First: the WPA project you have been so helpful with has been
approved here and we are waiting for confirmation of that approval from Washington, which is I am
informed practically certain, within a few days.
Second: Dr.Eduard Lindeman has been out here
and he took me up on a high hill to show me the cities of the world and I am afraid I succumbed. He
offered me a job in Washington, encouraging collection and engineering dissemination of American
indigenous material all through the country, for use in recreation in this country. A few former
Special Skillets have gone onto his staff and I am tremendously flattered to be included. (Recreation
Division of WPA). So many people I know would give their eye-teeth to work under Lindeman, he
is absolutely tops in his rather broad sociological field, in this country; and I really feel I would be
an idiot to miss the opportunity, although like a nit-wit I tried at first to argue him out of the idea on
the graound
Now: I suppose a strictly conscientious person would dash to Sharp, under whom the
proposed f.s. project comes, and tell him all this, particularly in view of his feeling that this project is
chiefly important as allowing me to collect in the field. But I ain't agonna do no such things if I
manage to unearth a possible successor for myself, as I believe I can. The University of Calif. music
dept. really wants the project and the staff is vitally interested in it -- good people there, too. We
have much more money for materials (though less than we need for travel) than we expected at first,
so plan photographs and other trimmings; and the removal of my recorder will not cripple the project
as it can, if put to it, purchase one of its own. The music dept. is contemplating buying one
too.
If for any reason there is much further delay in putting the project into operation, however,
may feel obliged to confess to Dr. Sharp that I can't be counted on, whereupon the choleric Dr.
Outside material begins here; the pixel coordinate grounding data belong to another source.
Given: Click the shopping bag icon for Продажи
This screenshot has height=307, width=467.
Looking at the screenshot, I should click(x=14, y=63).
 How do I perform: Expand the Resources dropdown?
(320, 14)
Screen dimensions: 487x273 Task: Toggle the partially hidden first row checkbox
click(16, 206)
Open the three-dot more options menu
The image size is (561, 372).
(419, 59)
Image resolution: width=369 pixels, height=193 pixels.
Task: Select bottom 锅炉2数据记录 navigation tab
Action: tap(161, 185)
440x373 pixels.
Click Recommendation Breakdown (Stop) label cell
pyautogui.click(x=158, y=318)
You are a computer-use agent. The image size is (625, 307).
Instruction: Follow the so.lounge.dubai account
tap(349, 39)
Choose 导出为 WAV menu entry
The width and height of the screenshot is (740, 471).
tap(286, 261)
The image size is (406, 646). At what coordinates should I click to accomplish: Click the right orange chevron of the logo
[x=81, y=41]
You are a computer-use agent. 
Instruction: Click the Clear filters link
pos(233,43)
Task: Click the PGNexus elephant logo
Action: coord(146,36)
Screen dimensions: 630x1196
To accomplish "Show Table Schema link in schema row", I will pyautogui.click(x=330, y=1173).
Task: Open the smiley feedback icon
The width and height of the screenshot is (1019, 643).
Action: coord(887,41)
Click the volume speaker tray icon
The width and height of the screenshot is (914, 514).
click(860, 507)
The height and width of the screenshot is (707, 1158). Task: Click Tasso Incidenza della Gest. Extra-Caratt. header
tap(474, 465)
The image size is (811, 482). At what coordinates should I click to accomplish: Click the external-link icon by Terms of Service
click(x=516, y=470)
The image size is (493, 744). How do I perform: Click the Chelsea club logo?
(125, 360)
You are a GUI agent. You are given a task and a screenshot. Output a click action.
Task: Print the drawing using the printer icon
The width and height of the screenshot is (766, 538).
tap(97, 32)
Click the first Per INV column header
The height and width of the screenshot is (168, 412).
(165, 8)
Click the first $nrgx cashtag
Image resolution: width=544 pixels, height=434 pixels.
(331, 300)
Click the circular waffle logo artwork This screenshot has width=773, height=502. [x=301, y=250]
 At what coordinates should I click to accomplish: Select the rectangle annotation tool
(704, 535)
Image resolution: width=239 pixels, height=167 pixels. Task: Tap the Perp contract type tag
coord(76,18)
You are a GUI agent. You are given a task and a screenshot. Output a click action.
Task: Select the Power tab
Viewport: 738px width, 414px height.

Sharp (he is singularly like JAL) will undoubtedly cancel the project in a rage. Unless I am sure I
can in operating smoothly, it certainly would do more harm than good to let it
start. I think this is improbable, as I hope to convince Dr. Lindeman that I will be more useful to
him if I have the experience of the details of organization here first. But there is that possibility that
we may never get into operation at all.
So: Here am I, with a car and a recorder and a list of
118 contacts in this northern part of Calif. In particular I have an Icelander with 5 tunes to which
the Eddas are still chanted, my 32 or so performers on folk instruments in or near S.F., a few rare
Calif.--Spanish, early days-- bits, one good contact in the Robinson Jeffers country, a few
lumbermen in the far north mts. of Calif. and a few-migrants -- also odd bits of Armenian, Assyrian
and Basque stuff that I can get quickly. It is not sufficient--- I mean, I cannot hope to get sufficient
material for research in any one field, such as the University naturally wants; but I can get some
good samples of what there is here, enough to represent Calif. in the AAFS quite respectably,
whether the project starts or not. Only I want to get busy at
once.
I shall certainly have requested blanks of the AAFS
under every conceivable type of arrangement before I'm through! But I am well enough to keep
busy now and though I'm poor, my long suffering parents will probably provide me with gas for a
while yet!
Of course if the project goes through these 50 blanks I am now requesting will
constitute a first installment of the 200 blanks you have proffered the project as co-sponsor.
I am
going to try to use my remaining [?] blanks and if necessary some
Farm Security Admin. aluminum blanks I still have, over the week end, recording a Portuguese folk
play for the festival of San Antonio at San Jose --- if I get confirmation of the rumor that it is a
traditional folk play not unlike the Pastores. I'm so glad to be feeling pretty well again -- until the
past month I had not been free of pain for almost six months --- I had a cracked vertebra and,
unbelievably, did n't know it.
Thank you and thank you for all your helpfulness.
Maybeso
on this new job I have plenty of week-ends in strange places and can go by car with room for my
companionable little Presto. Maybeso I go into New England, where Dorothy Thompson offered me
a letter to Mrs. Helen Flanders, long long ago. Maybeso a lot of interesting things.
C.S. Smith
of NY Pub. Lib, has been out here and of course it would be just my phenomenal luck to be with
him when he made the only really exciting find of mission music that I know of --- he had been to 17
missions unavailingly, and unearthed this really good stuff at --- of all places --- the Stanford Univ.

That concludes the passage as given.